Combined maintenance- and release-branches

I think you are having similar requirements like our people. A CI would help you automate but it does not solve the underlying organisational challenge.

So you have 2 types of checkins:

  • normal non-urgent code (slated for release every once in a while)
  • urgent "hotfixing" code (happens after a release if something slips through without enough testing or when customer X calls because he wanted the button pink not purple and he threatens to drop the contract :P)

Both cases are different and you need to seperate them. Your approach is allready close to an answer I think but you are doing "too much"

Let me describe you what we do:

Repository Layout

trunk (is our project with components and all)
branches
|
-- 1.0-stable-week-40
|
-- 2.0-stable-week-42
|
-- 3.0-stable-week-44
tags
|
-- 1.0.0
|
-- 1.0.1
|
-- 1.0.2
|
-- 2.0.0
|
-- 2.0.1
|
-- 3.0.0

As you can see we have a trunk for all the main development work. We also create stable branches for release preparation and testing every 2 weeks and we tag all releases when they go live.

Release lifecycle (generalized)

After a new release we maintain the branch (1.0 for example) until the next major release is pushed out. Our policy is that during that time ONLY critical fixes may be checked in to that branch. They go through minimal testing only and can be released in a matter of minutes by creating a new tag from our maintenance branch.

Halfway through the maintenance period (1 week after the release) we create a new branch from our trunk called "2.0". All not-so urgent development allready in the trunk will be in this release automaticly. More things can be added "carefuly" like urgent fixes that come from the currently active maintenance-branch (merge from 1.0 to 2.0 to trunk).
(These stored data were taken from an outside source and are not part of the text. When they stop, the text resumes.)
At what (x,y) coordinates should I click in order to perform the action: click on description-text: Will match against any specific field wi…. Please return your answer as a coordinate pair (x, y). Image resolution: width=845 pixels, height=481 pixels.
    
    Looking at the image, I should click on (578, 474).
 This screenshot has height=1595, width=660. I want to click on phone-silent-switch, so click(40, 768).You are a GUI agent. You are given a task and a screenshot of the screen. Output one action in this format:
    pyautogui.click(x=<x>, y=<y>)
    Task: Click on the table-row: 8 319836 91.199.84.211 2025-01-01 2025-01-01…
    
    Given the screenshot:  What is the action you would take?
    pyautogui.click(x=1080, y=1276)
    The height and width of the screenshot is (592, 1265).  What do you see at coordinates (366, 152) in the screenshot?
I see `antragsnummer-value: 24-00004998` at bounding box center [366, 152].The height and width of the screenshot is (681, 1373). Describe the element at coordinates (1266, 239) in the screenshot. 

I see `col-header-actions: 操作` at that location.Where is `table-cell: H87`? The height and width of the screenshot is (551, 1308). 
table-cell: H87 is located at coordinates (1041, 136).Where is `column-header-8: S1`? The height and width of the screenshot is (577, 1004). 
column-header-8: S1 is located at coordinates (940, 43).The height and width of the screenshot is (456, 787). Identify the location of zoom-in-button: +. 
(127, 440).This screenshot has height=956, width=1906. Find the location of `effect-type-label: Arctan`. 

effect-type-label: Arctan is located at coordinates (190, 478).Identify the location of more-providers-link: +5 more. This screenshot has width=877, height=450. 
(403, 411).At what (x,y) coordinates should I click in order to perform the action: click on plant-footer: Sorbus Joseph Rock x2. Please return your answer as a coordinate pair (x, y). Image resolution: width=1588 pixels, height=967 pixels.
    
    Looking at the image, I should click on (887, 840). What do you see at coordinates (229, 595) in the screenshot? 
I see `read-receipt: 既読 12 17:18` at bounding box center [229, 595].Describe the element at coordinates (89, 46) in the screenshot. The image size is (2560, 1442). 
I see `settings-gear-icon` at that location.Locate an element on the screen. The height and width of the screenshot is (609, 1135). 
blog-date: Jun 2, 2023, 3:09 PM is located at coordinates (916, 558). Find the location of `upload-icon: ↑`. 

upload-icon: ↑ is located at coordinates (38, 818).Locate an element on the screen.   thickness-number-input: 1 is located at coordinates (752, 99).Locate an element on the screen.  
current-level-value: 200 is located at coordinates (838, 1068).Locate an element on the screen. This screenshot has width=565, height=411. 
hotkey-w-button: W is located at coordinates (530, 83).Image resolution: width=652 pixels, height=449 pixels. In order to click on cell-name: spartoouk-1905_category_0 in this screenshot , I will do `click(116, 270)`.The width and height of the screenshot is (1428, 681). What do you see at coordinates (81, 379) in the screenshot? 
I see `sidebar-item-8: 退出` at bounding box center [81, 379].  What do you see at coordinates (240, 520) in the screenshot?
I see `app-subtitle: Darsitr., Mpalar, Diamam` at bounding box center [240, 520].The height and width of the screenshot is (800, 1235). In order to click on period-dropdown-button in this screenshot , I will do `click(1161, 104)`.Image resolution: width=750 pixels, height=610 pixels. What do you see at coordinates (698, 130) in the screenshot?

After another week passed and all testing was done the 2.0 branch gets tagged as 2.0.0 and released, given no major problems arised. The 1.0 maintenance-branch will be abandoned and deleted eventually.

This way we can seperate urgent from non-urgent changes and have relatively pain-free and stable releases. What you do is pretty much the same but you branch from a tag which when you'r finished you tag again. Thats a bit much :). Branching from tags is also bad style. branch from branches.


stable branches for release & maintenance

branch policies

It helps the team if you write down the policy for each of your branch-types enabeling them to do more on their own without having a release-guy constantly sitting in their neck and luring over their commits ;)

Our policies could be described this way:

  • trunk:

    • no commits with syntax errors
    • receives merges from maintenance
    • no direct releases from this branch
  • branches/X.X-stable

    • may receive urgent fixes only
    • should be "release-ready" at all times
    • developer MUST merge down his commit from here to any younger stable branch
    • If no younger stable branch is available merge to trunk
  • tags/*

    • No commits here
    • used for deploy

Merging becomes also less of a mind-training once you try to merge into one "direction" only. (You might want to google for the tofu scale but thats getting a bit OT now ). See that merges are done continuously by developers and not release managers to limit the bottleneck. While one release is live and actively maintained receiving hotfixes, we allready start to prepare the next, isolating it from possibly unstable changes in the trunk and giving it time to "ripe".

You might have different requirements for the duration of code-incubation and testing or length of release iterations of course. Adapt :)

Christoph Strasen
This is exactly what I was looking for, and the suggestion to Google "tofu scale" has yielded an even greater wealth of information. Thanks!